Start of Block
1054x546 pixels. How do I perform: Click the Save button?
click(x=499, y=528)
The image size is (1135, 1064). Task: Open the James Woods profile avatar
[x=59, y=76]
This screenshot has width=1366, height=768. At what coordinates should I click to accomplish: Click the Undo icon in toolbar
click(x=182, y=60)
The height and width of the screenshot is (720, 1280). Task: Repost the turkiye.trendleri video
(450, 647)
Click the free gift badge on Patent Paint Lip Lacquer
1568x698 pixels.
End of Block
▶ **What you have to do**
Every record, word for word, must be returned.

▶ **Response to this task**
1054x546 pixels. How do I perform: Click the Save button?
click(x=499, y=528)
The image size is (1135, 1064). Task: Open the James Woods profile avatar
[x=59, y=76]
This screenshot has width=1366, height=768. At what coordinates should I click to accomplish: Click the Undo icon in toolbar
click(x=182, y=60)
The height and width of the screenshot is (720, 1280). Task: Repost the turkiye.trendleri video
(450, 647)
Click the free gift badge on Patent Paint Lip Lacquer
1568x698 pixels.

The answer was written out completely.